Why half-life and 1 standard devation = 68%?

I know what both a half-life and a standard deviation are, but I’m curious about the “why” underlying them:

  • why is the half-life considered the key measure as opposed to, say, the 99.9th-life (the point at which 99.9% of something has decayed so you could say it’s more or less gone)?
  • why did mathematicians decide that the first standard deviation would account for 68% of the population (logical alternatives I can think of are half or 66.6%)? My guess is that 68% is an artifact of the math that allows the second deviation to be 95% and the third 99%. But that’s just a guess.

For the first bit: you’re right that ‘half-life’ is a bit arbitrary. Whenever a quantity decays exponentially, you could talk about the ‘half-life’, ‘third-life’, ‘hundredth-life’ or ‘pith-life’ and they’re all perfectly well-defined and can be calculated from each other. I guess half-life is just intuitively appealing. In fact boffins rather like to talk about the ‘decay constant’ which is related to the time taken for an exponentially decaying quantity to fall to (1/e)th of its initial value!

For the second bit: the standard deviation of a sample, or a population, or a probability distribution, is defined in a way that’s completely independent of the proportion of the s/p/p.d. covered by the range ‘mean +/- 1 s.d’. It’s got nothing to do with whether that range is 50% or 68% or 95%, in fact depending on what collection of data you are looking at, it could be any percentage at all.

What the 68%/95%/99% stuff refers to, is a particular, ubiquitous distribution called the ‘Normal’ a.k.a ‘Gaussian’ a.k.a ‘Bell curve’. For that distribution, the +/- 1 s.d. range happens to cover about 68% of the area, and the +/- 2 s.d. range covers about 95% of the area.

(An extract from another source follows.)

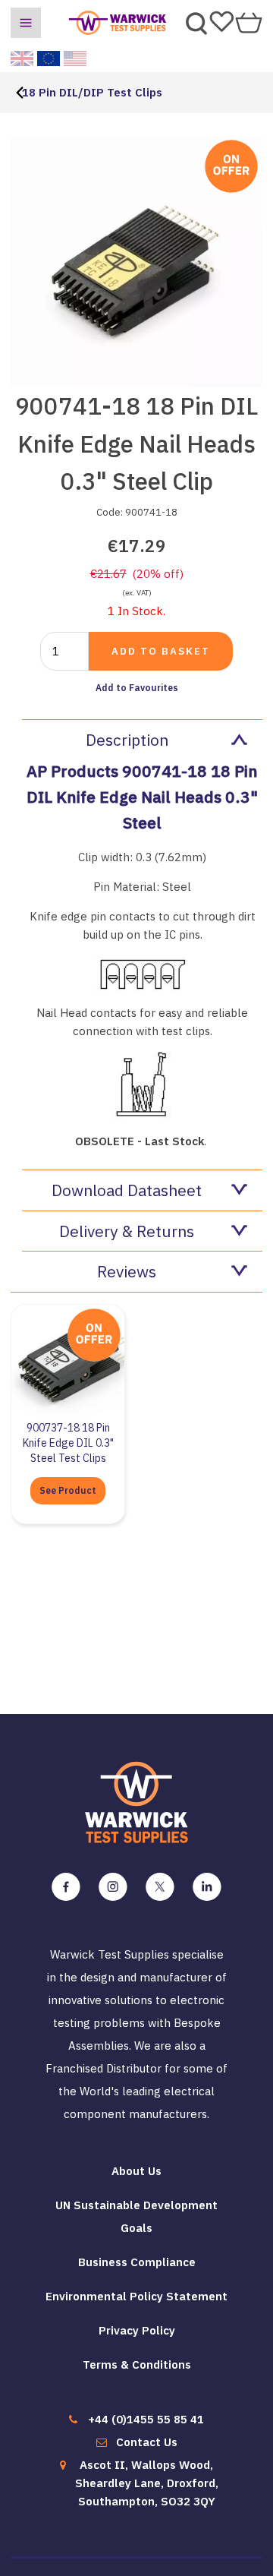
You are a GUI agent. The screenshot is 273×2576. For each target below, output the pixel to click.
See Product (67, 1490)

Wiki ‘Standard deviation’ to see how it’s actually calculated.

Not everything is distributed in a Gaussian fashion, but lots of common things are (eg people’s heights), and there’s a groovy thing called the Central Limit Theorem which basically states that the more you mash things up, the more any data you care to collect will look Gaussian.

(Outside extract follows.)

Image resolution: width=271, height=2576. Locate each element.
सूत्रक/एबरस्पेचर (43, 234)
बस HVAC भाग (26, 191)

I don’t know what the origins of using half-life are, and don’t know enough for an educated guess. I suppose it allows for quick in-the-head calculations vs. some other arbitrary percentage.

For standard deviation, they didn’t start with some percentage and declare that as a standard deviation, it’s the other way around. Mathematicians didn’t *decide *that 68.27% of a population is within ± 1 standard deviation. It’s just the way it is, for a specific type of distribution called the normal distribution. That percentage could be different for other distributions, samples, populations, etc. It’s very clear if you study the underlying theory of where this comes from and how standard deviation is actually defined. The Wikipedia article is a start, although you usually spend a couple of class periods on this in a college stat course.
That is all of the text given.